━━━ QUOTED TEXT

# Dependent application query



## ashwink (Mar 1, 2013)

I am planning to apply for the Canadian PR. Initially I intend to apply only my application as a primary applicant and will apply for my dependents after getting my PR and exploring options.
I would like to understand what would be wise in this approach
If there will be any complexities later. Would there be any major difference in cost later?

Any thoughts? Thanks.


----------



## Liam(at)Large (Sep 2, 2012)

Why? You have to declare your dependants on the application anyway, what are you trying to achieve?


----------



## ashwink (Mar 1, 2013)

Liam(at)Large said:


> Why? You have to declare your dependants on the application anyway, what are you trying to achieve?


That's right. I am just keeping options open to Australia as well and simply do not want to risk the cost and more documentation hassles, considering the cap limit as well. So rather just looking as individual application and then add the dependents. Has anyone had a similar approach?


----------



## thinkering (Apr 24, 2013)

━━━━━━
━━━ MATERIAL SHOWN

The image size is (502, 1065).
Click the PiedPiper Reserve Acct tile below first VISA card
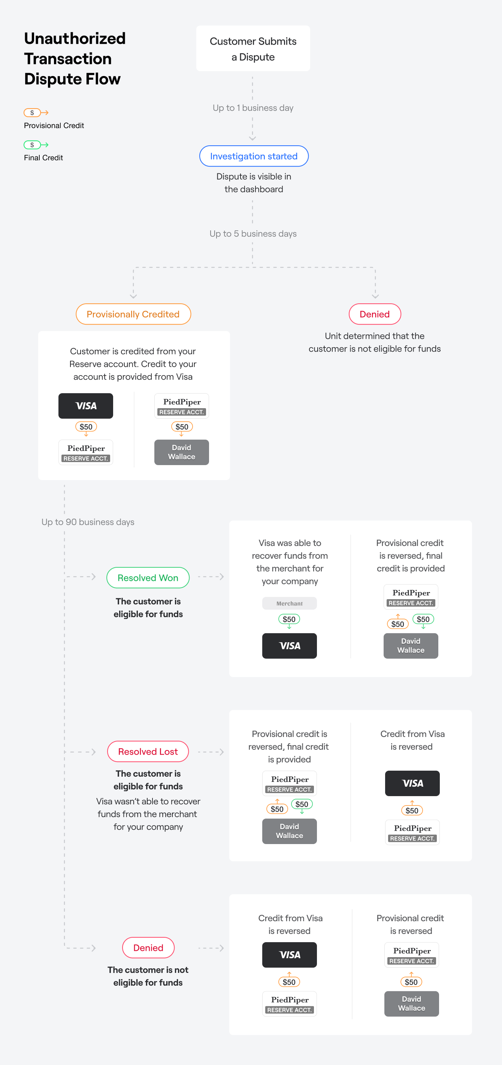pyautogui.click(x=86, y=452)
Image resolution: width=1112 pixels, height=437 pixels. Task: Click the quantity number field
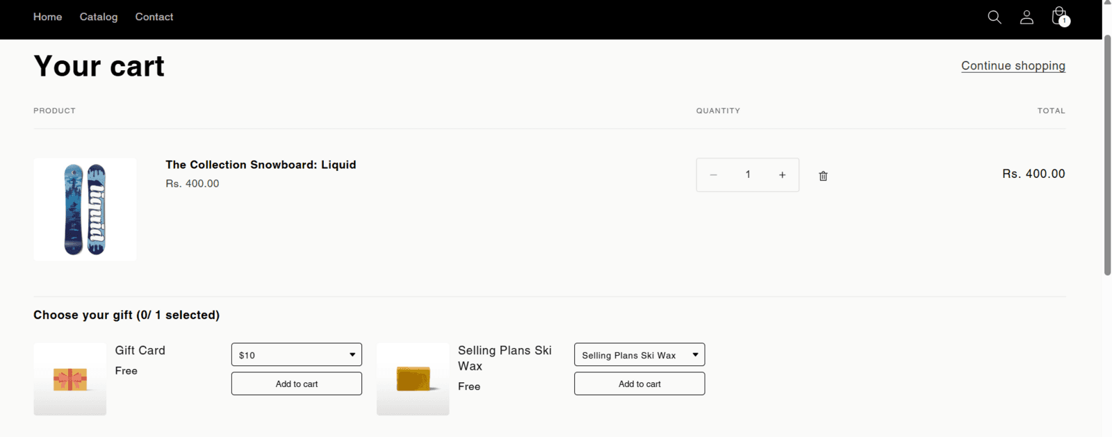(x=748, y=175)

━━━━━━

[TASK REQUIREMENTS]
1 > List the usernames that appear as post headers in the forum thread about the Canadian PR application.
2 > In the forum thread about the Canadian PR application, which other country does ashwink want to keep as an option?
3 > Write the next part of the forum thread about the Canadian PR application, continuing after its last line.
The material above is separate from the forum thread on the Canadian PR application.

[RESPONSES FOR EACH TASK]
1 > ashwink, Liam(at)Large, thinkering

2 > Australia

3 >
Liam, I believe he is referring to the option to declare but not have the dependents as accompanying. 

Depends on their age. Dependant age limit will be reduced from 22 to 18 or 19 in January 2014.


----------



## ssssss (Sep 15, 2013)

ashwink said:


> That's right. I am just keeping options open to Australia as well and simply do not want to risk the cost and more documentation hassles, considering the cap limit as well. So rather just looking as individual application and then add the dependents. Has anyone had a similar approach?


Hi,

I have a similar doubt. My thought is to apply for me now and take my family later, (infact after confirmation of job). 

Reasons being.. to delay the cost of their application, my hus's cost for english learning, i.e the $4000 fees, not to get into obligation that they also need to step in Oz within one year. And I would be having a second kid, by the time I get PR( if so) for whom i ll anyhow be not able to apply now.

I dont have urgency of time as I would anyhow require 1-2 years to step in OZ.
Can any one suggest, going with adding patner and dependent on later stage would be preferable or not.


----------



## shinny (Feb 1, 2011)

thinkering said:


> Liam, I believe he is referring to the option to declare but not have the dependents as accompanying.
> 
> Depends on their age. Dependant age limit will be reduced from 22 to 18 or 19 in January 2014.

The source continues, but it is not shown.